**Extract to read**
┌────────

New Zealand tennis player

Kiranpal Pannu (born 7 January 1997) is a tennis player from New Zealand. Pannu has a career-high singles ranking by the Association of Tennis Professionals (ATP) of 559, achieved on 20 May 2024. On 30 January 2023, he peaked at No. 1016 in the ATP doubles rankings.

Pannu represents New Zealand in Davis Cup competitions, where he has a win-loss record of 0–1.

He made his ATP Tour debut 2023 in Auckland where he lost to Richard Gasquet in straight sets in the first round. He made headlines for highlighting the financial difficulties of playing tennis, revealing that he has struggled to continue his career without financial support from others.

Pannu played college tennis at Columbus State University.

└────────

**Exercise aim**
Answer these questions using the text on the New Zealand tennis player Kiranpal Pannu:
(a) What was Pannu's career-high ATP singles ranking?
(b) Who beat him in the first round of his ATP Tour debut in Auckland?
(c) At which university did he play college tennis?
The records that follow are from a different source.

**Listed records**
┌────────

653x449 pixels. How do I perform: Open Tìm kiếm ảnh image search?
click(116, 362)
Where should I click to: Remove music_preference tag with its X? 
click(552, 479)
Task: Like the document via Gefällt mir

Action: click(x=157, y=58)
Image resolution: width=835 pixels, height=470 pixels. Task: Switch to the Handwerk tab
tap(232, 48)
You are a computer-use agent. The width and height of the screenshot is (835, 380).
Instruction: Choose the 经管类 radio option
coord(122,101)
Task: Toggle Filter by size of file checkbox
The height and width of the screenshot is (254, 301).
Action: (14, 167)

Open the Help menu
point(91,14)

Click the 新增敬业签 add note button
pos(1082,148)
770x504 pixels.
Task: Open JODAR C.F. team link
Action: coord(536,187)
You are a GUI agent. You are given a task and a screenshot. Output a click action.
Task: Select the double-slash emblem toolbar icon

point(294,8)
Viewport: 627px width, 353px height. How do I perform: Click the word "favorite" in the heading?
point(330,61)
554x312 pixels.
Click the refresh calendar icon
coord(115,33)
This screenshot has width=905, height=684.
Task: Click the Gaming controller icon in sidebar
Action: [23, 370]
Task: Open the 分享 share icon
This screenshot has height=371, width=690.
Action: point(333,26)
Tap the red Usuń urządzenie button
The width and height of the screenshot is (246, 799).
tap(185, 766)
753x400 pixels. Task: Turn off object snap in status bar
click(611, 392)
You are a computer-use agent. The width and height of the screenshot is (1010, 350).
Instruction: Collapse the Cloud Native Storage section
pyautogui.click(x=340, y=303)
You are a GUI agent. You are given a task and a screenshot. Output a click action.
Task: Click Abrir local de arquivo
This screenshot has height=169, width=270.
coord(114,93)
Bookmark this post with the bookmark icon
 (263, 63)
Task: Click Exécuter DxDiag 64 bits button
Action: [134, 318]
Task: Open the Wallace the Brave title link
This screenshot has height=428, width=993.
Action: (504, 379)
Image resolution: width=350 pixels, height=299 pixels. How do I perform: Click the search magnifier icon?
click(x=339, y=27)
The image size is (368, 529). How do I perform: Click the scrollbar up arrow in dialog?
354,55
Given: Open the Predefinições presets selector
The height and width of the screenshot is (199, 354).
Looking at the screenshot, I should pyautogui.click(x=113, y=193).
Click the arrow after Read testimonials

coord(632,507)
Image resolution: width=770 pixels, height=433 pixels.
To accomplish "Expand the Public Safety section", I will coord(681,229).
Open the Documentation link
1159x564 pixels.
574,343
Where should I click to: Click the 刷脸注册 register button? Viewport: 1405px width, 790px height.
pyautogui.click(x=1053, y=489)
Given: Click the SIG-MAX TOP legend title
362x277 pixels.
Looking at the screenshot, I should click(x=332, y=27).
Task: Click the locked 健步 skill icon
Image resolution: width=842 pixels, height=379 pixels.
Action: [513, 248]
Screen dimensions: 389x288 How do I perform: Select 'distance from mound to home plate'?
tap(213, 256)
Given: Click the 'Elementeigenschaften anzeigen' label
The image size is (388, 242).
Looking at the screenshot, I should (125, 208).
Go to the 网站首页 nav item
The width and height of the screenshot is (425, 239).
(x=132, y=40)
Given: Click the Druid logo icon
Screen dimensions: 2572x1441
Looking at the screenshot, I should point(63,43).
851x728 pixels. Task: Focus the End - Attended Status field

└────────

**Solution to this exercise**
(a) 559
(b) Richard Gasquet
(c) Columbus State University